WHAT THE EXERCISE ASKS →
Word for word, repeat every entry that appears below.
###
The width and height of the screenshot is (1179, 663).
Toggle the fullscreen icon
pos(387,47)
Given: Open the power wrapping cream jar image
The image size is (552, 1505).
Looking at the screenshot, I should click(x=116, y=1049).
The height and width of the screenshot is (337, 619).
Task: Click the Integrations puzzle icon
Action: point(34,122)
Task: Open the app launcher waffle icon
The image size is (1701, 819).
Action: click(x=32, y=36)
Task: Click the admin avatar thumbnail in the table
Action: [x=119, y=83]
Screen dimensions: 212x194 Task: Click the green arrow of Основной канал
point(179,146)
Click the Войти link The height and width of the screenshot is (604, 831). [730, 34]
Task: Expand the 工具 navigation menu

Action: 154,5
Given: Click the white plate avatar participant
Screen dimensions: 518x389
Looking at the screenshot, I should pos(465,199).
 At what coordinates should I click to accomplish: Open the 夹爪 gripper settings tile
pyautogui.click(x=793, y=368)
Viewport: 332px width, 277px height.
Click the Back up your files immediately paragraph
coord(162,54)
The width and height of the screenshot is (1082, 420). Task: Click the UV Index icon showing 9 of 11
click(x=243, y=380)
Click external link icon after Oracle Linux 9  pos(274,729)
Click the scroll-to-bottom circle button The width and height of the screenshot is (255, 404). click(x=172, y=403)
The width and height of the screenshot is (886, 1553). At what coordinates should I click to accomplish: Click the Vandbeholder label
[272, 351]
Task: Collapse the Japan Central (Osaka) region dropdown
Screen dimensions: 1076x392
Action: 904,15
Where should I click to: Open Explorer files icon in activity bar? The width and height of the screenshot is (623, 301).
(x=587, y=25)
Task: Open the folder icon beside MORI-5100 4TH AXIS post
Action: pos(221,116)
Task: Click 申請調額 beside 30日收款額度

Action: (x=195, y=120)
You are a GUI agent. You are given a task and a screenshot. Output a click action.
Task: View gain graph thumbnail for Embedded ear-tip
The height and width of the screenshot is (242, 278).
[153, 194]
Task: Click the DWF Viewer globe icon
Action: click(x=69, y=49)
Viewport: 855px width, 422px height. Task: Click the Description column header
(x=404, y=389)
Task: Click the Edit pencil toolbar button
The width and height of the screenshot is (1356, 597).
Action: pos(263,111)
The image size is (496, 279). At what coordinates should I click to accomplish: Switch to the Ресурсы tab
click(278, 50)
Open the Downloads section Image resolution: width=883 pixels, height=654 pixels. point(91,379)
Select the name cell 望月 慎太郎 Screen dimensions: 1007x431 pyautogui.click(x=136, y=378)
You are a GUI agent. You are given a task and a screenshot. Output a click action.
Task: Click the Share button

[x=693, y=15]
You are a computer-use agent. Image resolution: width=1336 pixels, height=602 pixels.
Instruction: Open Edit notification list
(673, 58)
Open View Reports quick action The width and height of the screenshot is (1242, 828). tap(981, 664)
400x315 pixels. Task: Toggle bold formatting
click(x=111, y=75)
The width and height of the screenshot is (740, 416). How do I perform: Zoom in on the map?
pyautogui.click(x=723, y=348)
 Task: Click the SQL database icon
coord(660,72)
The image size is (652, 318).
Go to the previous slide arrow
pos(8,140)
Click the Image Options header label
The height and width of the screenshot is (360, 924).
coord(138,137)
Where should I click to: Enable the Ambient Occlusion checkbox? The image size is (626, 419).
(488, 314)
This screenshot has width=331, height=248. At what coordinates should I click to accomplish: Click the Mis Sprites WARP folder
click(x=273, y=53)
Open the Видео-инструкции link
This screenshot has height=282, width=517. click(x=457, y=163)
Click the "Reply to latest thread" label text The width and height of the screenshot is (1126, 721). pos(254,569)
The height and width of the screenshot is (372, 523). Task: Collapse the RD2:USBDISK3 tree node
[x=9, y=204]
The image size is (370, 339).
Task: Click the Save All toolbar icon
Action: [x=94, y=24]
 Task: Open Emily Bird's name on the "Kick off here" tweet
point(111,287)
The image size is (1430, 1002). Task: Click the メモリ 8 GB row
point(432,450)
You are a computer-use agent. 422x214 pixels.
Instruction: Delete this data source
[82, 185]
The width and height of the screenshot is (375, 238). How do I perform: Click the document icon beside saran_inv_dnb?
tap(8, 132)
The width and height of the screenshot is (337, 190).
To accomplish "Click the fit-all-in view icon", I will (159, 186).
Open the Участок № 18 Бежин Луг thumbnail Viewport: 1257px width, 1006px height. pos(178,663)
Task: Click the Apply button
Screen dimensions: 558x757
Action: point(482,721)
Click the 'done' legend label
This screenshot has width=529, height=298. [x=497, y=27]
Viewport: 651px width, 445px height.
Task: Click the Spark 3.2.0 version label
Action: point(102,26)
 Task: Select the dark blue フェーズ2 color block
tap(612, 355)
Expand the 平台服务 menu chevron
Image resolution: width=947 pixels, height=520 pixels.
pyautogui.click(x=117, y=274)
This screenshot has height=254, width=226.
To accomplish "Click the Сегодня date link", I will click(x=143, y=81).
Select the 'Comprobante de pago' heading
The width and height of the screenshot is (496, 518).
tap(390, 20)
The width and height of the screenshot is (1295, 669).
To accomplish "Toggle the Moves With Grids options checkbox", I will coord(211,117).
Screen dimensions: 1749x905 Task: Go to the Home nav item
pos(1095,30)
###
TASK RESPONSE →
The width and height of the screenshot is (1179, 663).
Toggle the fullscreen icon
pos(387,47)
Given: Open the power wrapping cream jar image
The image size is (552, 1505).
Looking at the screenshot, I should click(x=116, y=1049).
The height and width of the screenshot is (337, 619).
Task: Click the Integrations puzzle icon
Action: point(34,122)
Task: Open the app launcher waffle icon
The image size is (1701, 819).
Action: click(x=32, y=36)
Task: Click the admin avatar thumbnail in the table
Action: [x=119, y=83]
Screen dimensions: 212x194 Task: Click the green arrow of Основной канал
point(179,146)
Click the Войти link The height and width of the screenshot is (604, 831). [730, 34]
Task: Expand the 工具 navigation menu

Action: 154,5
Given: Click the white plate avatar participant
Screen dimensions: 518x389
Looking at the screenshot, I should pos(465,199).
 At what coordinates should I click to accomplish: Open the 夹爪 gripper settings tile
pyautogui.click(x=793, y=368)
Viewport: 332px width, 277px height.
Click the Back up your files immediately paragraph
coord(162,54)
The width and height of the screenshot is (1082, 420). Task: Click the UV Index icon showing 9 of 11
click(x=243, y=380)
Click external link icon after Oracle Linux 9  pos(274,729)
Click the scroll-to-bottom circle button The width and height of the screenshot is (255, 404). click(x=172, y=403)
The width and height of the screenshot is (886, 1553). At what coordinates should I click to accomplish: Click the Vandbeholder label
[272, 351]
Task: Collapse the Japan Central (Osaka) region dropdown
Screen dimensions: 1076x392
Action: 904,15
Where should I click to: Open Explorer files icon in activity bar? The width and height of the screenshot is (623, 301).
(x=587, y=25)
Task: Open the folder icon beside MORI-5100 4TH AXIS post
Action: pos(221,116)
Task: Click 申請調額 beside 30日收款額度

Action: (x=195, y=120)
You are a GUI agent. You are given a task and a screenshot. Output a click action.
Task: View gain graph thumbnail for Embedded ear-tip
The height and width of the screenshot is (242, 278).
[153, 194]
Task: Click the DWF Viewer globe icon
Action: click(x=69, y=49)
Viewport: 855px width, 422px height. Task: Click the Description column header
(x=404, y=389)
Task: Click the Edit pencil toolbar button
The width and height of the screenshot is (1356, 597).
Action: pos(263,111)
The image size is (496, 279). At what coordinates should I click to accomplish: Switch to the Ресурсы tab
click(278, 50)
Open the Downloads section Image resolution: width=883 pixels, height=654 pixels. point(91,379)
Select the name cell 望月 慎太郎 Screen dimensions: 1007x431 pyautogui.click(x=136, y=378)
You are a GUI agent. You are given a task and a screenshot. Output a click action.
Task: Click the Share button

[x=693, y=15]
You are a computer-use agent. Image resolution: width=1336 pixels, height=602 pixels.
Instruction: Open Edit notification list
(673, 58)
Open View Reports quick action The width and height of the screenshot is (1242, 828). tap(981, 664)
400x315 pixels. Task: Toggle bold formatting
click(x=111, y=75)
The width and height of the screenshot is (740, 416). How do I perform: Zoom in on the map?
pyautogui.click(x=723, y=348)
 Task: Click the SQL database icon
coord(660,72)
The image size is (652, 318).
Go to the previous slide arrow
pos(8,140)
Click the Image Options header label
The height and width of the screenshot is (360, 924).
coord(138,137)
Where should I click to: Enable the Ambient Occlusion checkbox? The image size is (626, 419).
(488, 314)
This screenshot has width=331, height=248. At what coordinates should I click to accomplish: Click the Mis Sprites WARP folder
click(x=273, y=53)
Open the Видео-инструкции link
This screenshot has height=282, width=517. click(x=457, y=163)
Click the "Reply to latest thread" label text The width and height of the screenshot is (1126, 721). pos(254,569)
The height and width of the screenshot is (372, 523). Task: Collapse the RD2:USBDISK3 tree node
[x=9, y=204]
The image size is (370, 339).
Task: Click the Save All toolbar icon
Action: [x=94, y=24]
 Task: Open Emily Bird's name on the "Kick off here" tweet
point(111,287)
The image size is (1430, 1002). Task: Click the メモリ 8 GB row
point(432,450)
You are a computer-use agent. 422x214 pixels.
Instruction: Delete this data source
[82, 185]
The width and height of the screenshot is (375, 238). How do I perform: Click the document icon beside saran_inv_dnb?
tap(8, 132)
The width and height of the screenshot is (337, 190).
To accomplish "Click the fit-all-in view icon", I will (159, 186).
Open the Участок № 18 Бежин Луг thumbnail Viewport: 1257px width, 1006px height. pos(178,663)
Task: Click the Apply button
Screen dimensions: 558x757
Action: point(482,721)
Click the 'done' legend label
This screenshot has width=529, height=298. [x=497, y=27]
Viewport: 651px width, 445px height.
Task: Click the Spark 3.2.0 version label
Action: point(102,26)
 Task: Select the dark blue フェーズ2 color block
tap(612, 355)
Expand the 平台服务 menu chevron
Image resolution: width=947 pixels, height=520 pixels.
pyautogui.click(x=117, y=274)
This screenshot has height=254, width=226.
To accomplish "Click the Сегодня date link", I will click(x=143, y=81).
Select the 'Comprobante de pago' heading
The width and height of the screenshot is (496, 518).
tap(390, 20)
The width and height of the screenshot is (1295, 669).
To accomplish "Toggle the Moves With Grids options checkbox", I will coord(211,117).
Screen dimensions: 1749x905 Task: Go to the Home nav item
pos(1095,30)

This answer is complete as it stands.